A esa propia nación árabe, donde son seis los sitios declarados por la Unesco como Patrimonio de la Humanidad, debieran acudir los líderes occidentales encabezados por el de Estados Unidos, para conocer historia y cultura, aliadas silenciosas durante miles de años y que ahora los Satanás modernos hacen sucumbir.
Bombardear y matar a niños, mujeres y ancianos y luego decir que son daños colaterales, no puede admitirse como patrón de conducta de quienes quieren hacer creer al mundo que así actúan en nombre de la democracia y en defensa de los derechos humanos.
En este escenario, Siria, víctima de una feroz guerra impuesta por los grupos terroristas y con apoyo norteamericano y de algunos estados de la región, ya lleva casi ocho años de confrontación, y en este 2018 se estimaban 13,1 millones de personas necesitadas de ayuda humanitaria, incluidos 5,6 millones de niñas y niños, de los que casi medio millón viven en zonas de difícil acceso dentro del país. Además, más de 2,5 millones de pequeños tuvieron que refugiarse en Líbano, Jordania, Irak, Turquía y Egipto.
El terrorismo ha provocado que 6,2 millones de sirios se hayan tenido que desplazar de su lugar de origen y 5,6 millones de ellos emigraran a países vecinos y a Europa.
En Afganistán el fracaso de la ocupación estadounidense es evidente.
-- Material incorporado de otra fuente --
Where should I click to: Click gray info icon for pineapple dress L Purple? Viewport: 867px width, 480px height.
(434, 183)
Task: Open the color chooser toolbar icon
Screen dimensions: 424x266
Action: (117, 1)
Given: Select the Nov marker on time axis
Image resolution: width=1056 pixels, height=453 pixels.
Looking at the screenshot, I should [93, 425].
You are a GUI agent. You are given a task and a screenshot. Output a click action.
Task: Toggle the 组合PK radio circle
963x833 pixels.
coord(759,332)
Tras 17 años de guerra con la participación directa de Estados Unidos, las fuerzas del Gobierno controlan menos del 60 % de la nación y el resto está bajo la égida de los talibanes.
La Organización de las Naciones Unidas (ONU) informó el aumento de muertos por bombardeos en ese país, hasta octubre del 2018, en un 39 % con respecto al 2017, de los cuales en su mayoría son mujeres y niños.
Detalló que 2 798 civiles han sido asesinados en los bombardeos y 5 252 heridos, para un total de 8 050 afectados.
Actualmente una fuerza mayor a los 14 000 militares estadounidenses y de la otan está desplegada en ese empobrecido territorio, y unos 3 000 de estos fueron enviados por el presidente Donald Trump.
Las propias fuentes norteamericanas aseguran que desde la invasión en el 2001, Afganistán nunca había sido tan insegura como lo es ahora. Hoy los talibanes controlan más territorio que en ningún otro momento en estos 17 años.
En Irak, donde el Pentágono tiene desplegados 8 892 militares, gran parte del patrimonio cultural milenario, único, ha sido destruido. La devastación en la región requiere de una reconstrucción casi total de ciudades, pueblos, hospitales, escuelas, viviendas, sitios históricos y otros; y para ello es necesaria una inversión multimillonaria de los propios países y la solidaridad internacional.
De quienes han provocado, financiado y hecho la guerra, nada puede esperarse. Seguirán obsesionados en derribar gobiernos y apoderarse de los cuantiosos recursos energéticos del territorio.